Женя ждал на улице, мы сделали быстрый подсчет: этой десятки нам хватит на 83 порции оладий. Живем!
ПАРОХОД «ХАСАН»
Красавцев Л. Б. Морской транспорт европейского Севера России (1918–1985). Проблемы развития и модернизации. Архангельск, 2003.
Спасительная денежка, направленная родительской заботой и выданная мне рукой старой морской дружбы, оказалась благой вестью. Пароход пришел, нам велели вы селяться из общежития и ехать в порт. «Смотрите не пере путайте, — сказали в кадрах, — порт у нас огромный, километров на сорок тянется. Экономия, Левый Берег, Бакарица… Вам в Бакарицу, поедете на поезде, найдете 135-й причал, ваше судно называется „Хасан“».
Мы так засиделись «на биче», что, не раздумывая, схватили манатки и помчались на вокзал, даже не зашли в столовую проститься, не отведали оладий, хотя могли бы, даже по две порции. Я, кстати, с тех пор оладьи так и не ем, как-то все не складывается…
Знаешь ли ты, читатель, что морское судно, построенное из прочной стали, казалось бы, на века, живет на этой земле недолго, как корова? Лет 25. А если больше, то эту корову, или судно, особо любят и холят.
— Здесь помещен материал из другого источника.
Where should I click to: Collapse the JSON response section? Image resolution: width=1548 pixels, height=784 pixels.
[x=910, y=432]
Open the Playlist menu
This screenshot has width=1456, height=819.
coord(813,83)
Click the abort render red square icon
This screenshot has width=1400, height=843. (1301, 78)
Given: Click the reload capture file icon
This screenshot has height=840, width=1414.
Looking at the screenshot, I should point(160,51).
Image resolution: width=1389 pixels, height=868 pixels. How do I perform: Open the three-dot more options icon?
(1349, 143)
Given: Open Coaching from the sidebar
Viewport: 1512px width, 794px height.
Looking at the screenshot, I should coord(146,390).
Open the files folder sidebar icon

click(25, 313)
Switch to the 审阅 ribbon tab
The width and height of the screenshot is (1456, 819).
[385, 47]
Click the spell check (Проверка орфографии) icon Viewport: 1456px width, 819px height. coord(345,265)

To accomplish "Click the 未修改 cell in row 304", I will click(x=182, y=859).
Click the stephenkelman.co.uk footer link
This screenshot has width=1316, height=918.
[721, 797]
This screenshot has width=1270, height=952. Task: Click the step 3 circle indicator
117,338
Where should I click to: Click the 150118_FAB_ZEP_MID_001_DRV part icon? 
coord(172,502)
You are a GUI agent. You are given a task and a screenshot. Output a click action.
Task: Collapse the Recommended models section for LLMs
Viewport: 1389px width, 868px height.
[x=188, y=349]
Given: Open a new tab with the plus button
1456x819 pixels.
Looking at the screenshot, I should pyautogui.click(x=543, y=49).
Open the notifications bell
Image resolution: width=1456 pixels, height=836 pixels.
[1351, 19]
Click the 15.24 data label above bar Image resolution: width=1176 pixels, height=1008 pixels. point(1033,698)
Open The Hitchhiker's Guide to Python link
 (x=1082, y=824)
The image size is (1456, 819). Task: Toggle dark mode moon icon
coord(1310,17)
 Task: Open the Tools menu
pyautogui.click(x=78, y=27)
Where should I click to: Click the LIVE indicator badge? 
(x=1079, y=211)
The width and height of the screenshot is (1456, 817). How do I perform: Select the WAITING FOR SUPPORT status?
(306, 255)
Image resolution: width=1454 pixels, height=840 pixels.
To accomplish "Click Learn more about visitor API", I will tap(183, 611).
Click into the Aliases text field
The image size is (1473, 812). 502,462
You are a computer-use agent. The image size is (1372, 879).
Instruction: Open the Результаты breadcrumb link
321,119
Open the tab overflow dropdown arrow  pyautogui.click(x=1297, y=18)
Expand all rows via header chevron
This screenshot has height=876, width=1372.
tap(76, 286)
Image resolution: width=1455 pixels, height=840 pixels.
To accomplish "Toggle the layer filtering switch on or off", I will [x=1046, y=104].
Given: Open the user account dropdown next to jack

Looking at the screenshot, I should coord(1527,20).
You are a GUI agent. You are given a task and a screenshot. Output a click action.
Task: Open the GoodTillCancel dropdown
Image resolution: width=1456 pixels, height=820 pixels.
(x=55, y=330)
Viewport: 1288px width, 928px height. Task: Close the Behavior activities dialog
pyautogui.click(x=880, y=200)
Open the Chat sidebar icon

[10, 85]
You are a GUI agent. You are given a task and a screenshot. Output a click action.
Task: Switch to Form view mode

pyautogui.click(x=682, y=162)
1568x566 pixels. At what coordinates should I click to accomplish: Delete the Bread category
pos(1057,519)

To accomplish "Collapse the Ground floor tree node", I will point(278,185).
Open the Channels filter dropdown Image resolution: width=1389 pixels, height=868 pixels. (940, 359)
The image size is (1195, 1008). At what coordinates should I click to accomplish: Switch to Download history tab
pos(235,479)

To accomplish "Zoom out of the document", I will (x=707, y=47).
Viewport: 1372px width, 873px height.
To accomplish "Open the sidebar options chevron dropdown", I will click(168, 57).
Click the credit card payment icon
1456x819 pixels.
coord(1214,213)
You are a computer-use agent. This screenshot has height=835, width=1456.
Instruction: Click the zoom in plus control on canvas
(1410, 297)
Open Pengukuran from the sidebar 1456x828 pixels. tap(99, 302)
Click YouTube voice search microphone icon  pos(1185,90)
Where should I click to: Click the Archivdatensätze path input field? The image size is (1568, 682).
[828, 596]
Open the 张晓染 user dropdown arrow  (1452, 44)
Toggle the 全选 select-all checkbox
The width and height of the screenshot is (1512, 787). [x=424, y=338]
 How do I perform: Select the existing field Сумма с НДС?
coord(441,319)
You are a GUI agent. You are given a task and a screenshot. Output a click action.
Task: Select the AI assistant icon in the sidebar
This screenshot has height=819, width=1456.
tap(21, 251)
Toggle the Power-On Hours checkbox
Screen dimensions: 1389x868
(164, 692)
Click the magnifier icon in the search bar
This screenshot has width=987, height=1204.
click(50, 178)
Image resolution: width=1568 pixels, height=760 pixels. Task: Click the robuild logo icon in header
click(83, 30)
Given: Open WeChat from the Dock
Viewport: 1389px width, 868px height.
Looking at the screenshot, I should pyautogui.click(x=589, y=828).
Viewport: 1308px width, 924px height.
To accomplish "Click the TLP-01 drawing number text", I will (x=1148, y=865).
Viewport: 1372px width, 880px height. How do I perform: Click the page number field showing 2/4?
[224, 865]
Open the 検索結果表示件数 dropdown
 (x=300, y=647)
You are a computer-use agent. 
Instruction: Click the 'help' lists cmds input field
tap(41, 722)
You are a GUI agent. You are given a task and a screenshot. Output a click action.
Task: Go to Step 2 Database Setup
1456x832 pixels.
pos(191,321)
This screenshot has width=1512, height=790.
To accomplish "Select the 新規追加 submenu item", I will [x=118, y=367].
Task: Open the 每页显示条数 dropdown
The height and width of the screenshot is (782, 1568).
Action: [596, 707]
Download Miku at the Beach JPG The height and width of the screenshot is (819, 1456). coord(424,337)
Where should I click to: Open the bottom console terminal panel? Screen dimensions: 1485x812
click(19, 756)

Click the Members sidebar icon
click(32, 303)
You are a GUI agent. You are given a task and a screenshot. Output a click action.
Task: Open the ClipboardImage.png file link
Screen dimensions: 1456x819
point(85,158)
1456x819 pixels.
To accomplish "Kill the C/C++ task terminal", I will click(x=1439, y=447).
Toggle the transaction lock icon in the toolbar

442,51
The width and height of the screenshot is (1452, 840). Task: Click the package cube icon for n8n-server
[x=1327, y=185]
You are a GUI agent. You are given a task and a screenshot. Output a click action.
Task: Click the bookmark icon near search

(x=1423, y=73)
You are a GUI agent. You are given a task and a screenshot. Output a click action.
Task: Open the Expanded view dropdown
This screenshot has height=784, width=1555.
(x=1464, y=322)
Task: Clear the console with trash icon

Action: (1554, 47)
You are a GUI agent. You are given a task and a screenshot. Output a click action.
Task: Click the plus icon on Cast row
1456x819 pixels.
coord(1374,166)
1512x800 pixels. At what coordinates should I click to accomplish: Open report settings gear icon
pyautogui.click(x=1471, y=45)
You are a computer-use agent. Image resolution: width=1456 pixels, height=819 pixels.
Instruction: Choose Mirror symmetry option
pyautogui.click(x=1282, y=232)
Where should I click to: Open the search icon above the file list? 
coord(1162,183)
Наш «Хасан» оказался новеньким сухогрузом, оснащенным по последнему слову — радиолокатор, гирокомпас, электрическое управление, автоматические трюма. Лебедки на палубе, правда, были почему-то паровыми; скоро стало понятно — почему.
Старпом, высокий блондин интеллигентной внешности, разместил нас по каютам и вызвал на беседу.
— Я хорошо знаю Макаровку, высшее морское училище, его создавали еще в войну, в 1944 году, — сказал он. — Уже тогда понимали, что будущему торговому флоту понадобятся высокообразованные кадры. У нас в Архангельске, кстати, тоже есть отделение для заочников от вашей ленинградской высшей мореходки, и я там учусь. Так что мы вроде как коллеги…
Старпом неловко поерзал в кресле. Возможно, до него донесся слух о моем визите к высокому начальнику.
— Вы — судоводители, будущие штурмана, капитаны. Ваше место — это палубная команда, но у меня по расписанию там есть только одно место, другое — в кочегарке. Через месяц-полтора положение исправится, а пока решайте сами…
Старпом со вздохом развел руками. Мы с Женей переглянулись, на берег возвращаться никто не хотел. Решили — будем работать по очереди, неделю на палубе, неделю в котельной. Бросили на «морского», первым идти в кочегары выпало мне.